Filière porcine

mercredi 17 juin 2015

Filière porcine
Gwenegan Bui.
Monsieur le ministre de l’agriculture, depuis 2007, le secteur porcin est en crise chronique. Une production en baisse, des éleveurs moins nombreux, des prix peu rémunérateurs, des investissements trop faibles, une interprofession anémique, un cadran fragilisé, des coopératives et des groupements de plus en plus éloignés de leurs coopérants, ce sont autant de symptômes qui caractérisent les difficultés économiques que connaît actuellement la filière. Représentant 58 % de la production nationale, la Bretagne n’échappe pas à cette crise. La tension est de plus en forte dans les campagnes. Et je ne reviens pas sur la fermeture de l’abattoir Gad de Lampaul-Guimiliau, avec ses 900 salariés licenciés, qui est la traduction la plus brutale et la plus visible du marasme et de la schizophrénie dans lequel est plongée cette filière.

 

Pourtant, depuis 2012, de nombreux efforts ont été consentis par les pouvoir publics afin de restructurer la filière, à commencer par vos mesures, monsieur le ministre, qui ont permis l’allégement des procédures administratives, longtemps réclamé par les agriculteurs, la diminution, voire l’exonération dans certains cas, des cotisations patronales, ou encore la mise en place d’un plan de compétitivité ambitieux visant à moderniser les élevages.
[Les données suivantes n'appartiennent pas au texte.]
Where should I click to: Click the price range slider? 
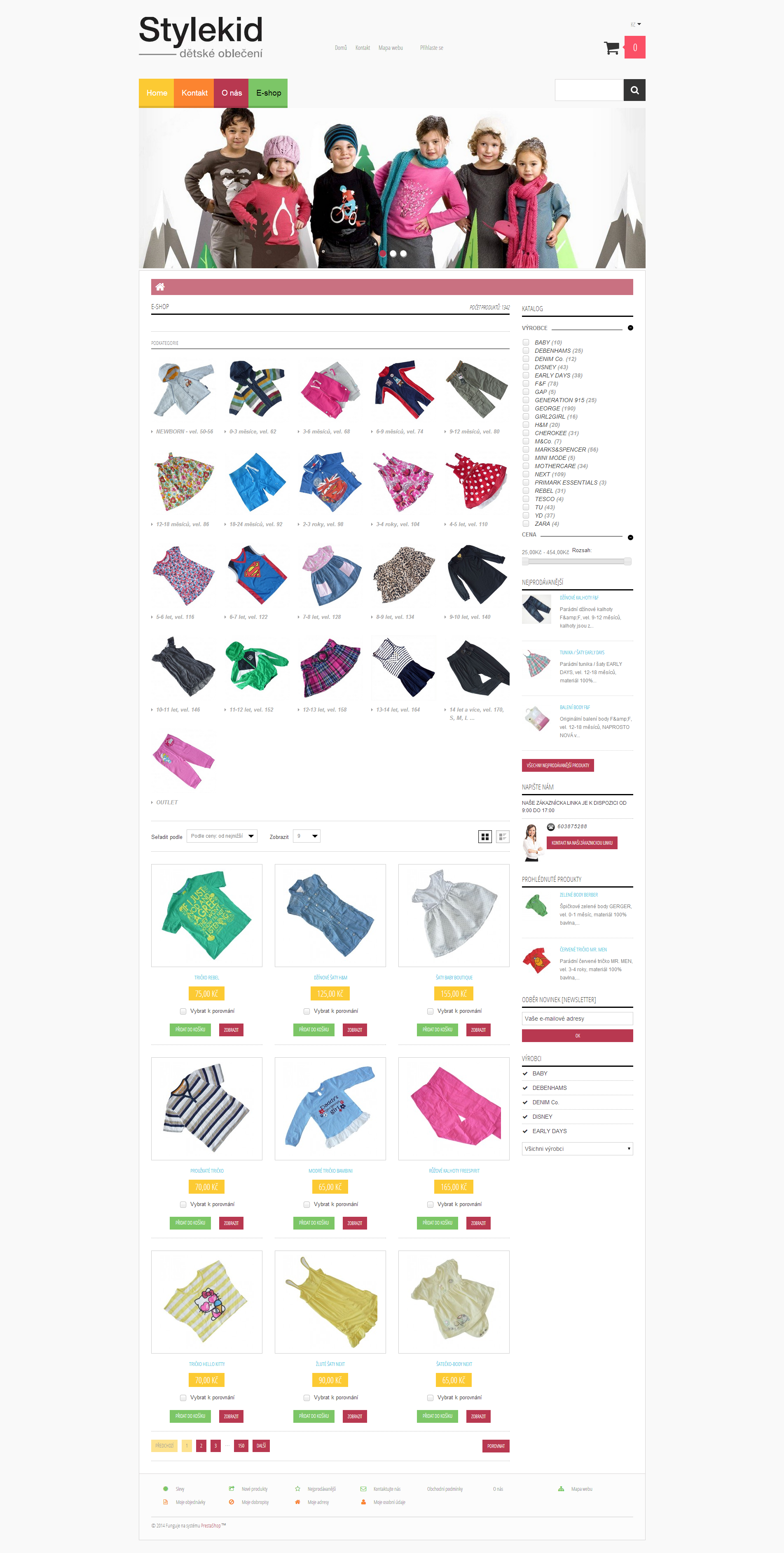click(577, 561)
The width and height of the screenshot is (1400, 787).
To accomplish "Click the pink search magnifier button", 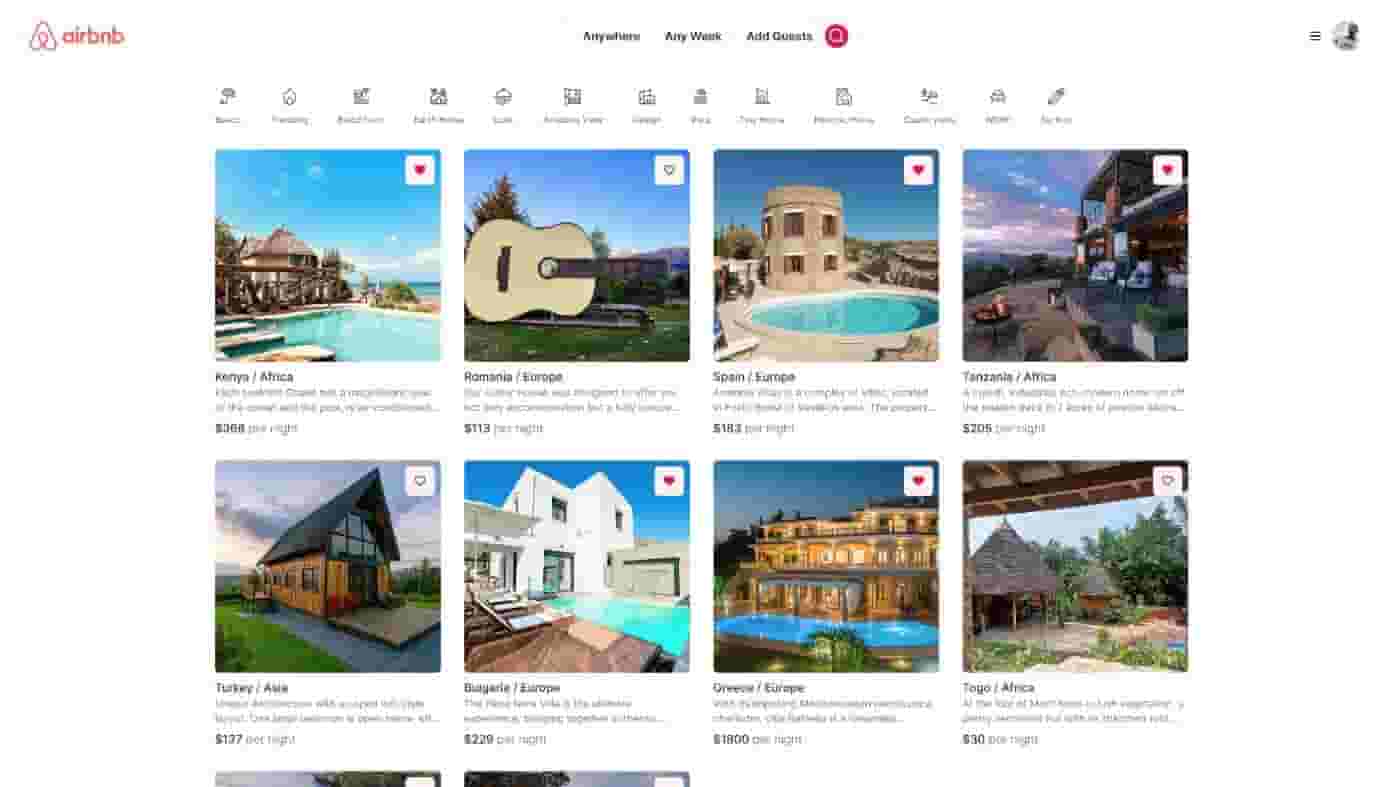I will (836, 36).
L’arrêté que vous avez pris vendredi dernier, qui encadre les promotions et qui renforce les sanctions contre les pratiques commerciales abusives, constitue également une vraie avancée et un outil de régulation.

 

Malheureusement, ces dispositions fortes, qui s’inscrivent à moyen et long terme, ne suffisent pas à régler les difficultés immédiates de la filière. Elles ne suffisent pas, car la profession elle-même doit se réformer si elle veut affronter la concurrence européenne. C’était le sens du pacte d’avenir de la filière porcine que vous avez lancé en avril 2013 et dont l’objectif était simple : recréer une dynamique collective et coordonnée de la filière permettant de dégager une solidarité entre les différents maillons qui la composent. Force est de constater que cet effort n’a pas été fait.

 

Monsieur le ministre, face à la détresse des producteurs porcins français, pouvez-vous nous rappeler les mesures structurelles que vous venez de prendre, mais aussi nous faire savoir quels sont les engagements, les réformes et les garanties que l’interprofession est prête à prendre pour relever ce défi ?

 

Réponse : Stéphane Le Foll, ministre de l’agriculture, de l’agroalimentaire et de la forêt, porte-parole du Gouvernement.

 

Monsieur le député, vous avez évoqué la crise de la filière porcine dans une région qui représente 58 % de la production. Cette crise s’accompagne d’une crise de la filière bovine – ce sera l’objet d’une réunion cet après-midi. S’agissant de la filière porcine, comme je l’ai dit lors de l’assemblée générale des producteurs de porcs à Ploërmel la semaine dernière, des mesures conjoncturelles sont d’abord nécessaires, c’est-à-dire un engagement de tous les acteurs à faire remonter le prix, aujourd’hui trop bas, pour pérenniser l’activité porcine en Bretagne et ailleurs, car 15 % des exploitations sont de ce fait à la limite du dépôt de bilan.

 

Ensuite, vous l’avez très bien dit, il est nécessaire de penser à des mesures structurelles de moyen et de long terme d’organisation de la filière. Nous ne pouvons plus considérer que cette filière doit être divisée entre la production porcine elle-même, la transformation et la distribution. Il faut mieux coordonner les enjeux de l’activité commerciale – les conditions, en particulier la mention « viande porcine française » – avec l’objectif des producteurs et de la production. C’est pourquoi nous nous sommes engagés, avec la profession, à établir un pacte porcin qui devra déboucher sur des perspectives nouvelles, notamment sur la contractualisation. J’ai également demandé à l’interprofession, qui se réunit aujourd’hui, de me faire une proposition sur ce qu’on appelle les prix des produits à la découpe, qui, pour l’heure, diffèrent fortement et conduisent parfois à des ventes à perte par rapport au coût de revient.

 

Cette proposition devrait être faite aujourd’hui. Sur cette base, je prendrai un arrêté. S’il n’y a pas de proposition, je prendrai quand même un arrêté, comme je l’ai fait pour l’encadrement des promotions commerciales. Nous essayons, vous l’avez très bien dit, de réorganiser l’ensemble de cette filière. Cela vaut pour tous les échelons de la filière, en particulier pour la production, qui doit assumer une partie de cette organisation. On connaît trop bien ce qu’est la concurrence entre tous les acteurs, notamment dans le domaine de la production. Ils doivent maintenant travailler ensemble.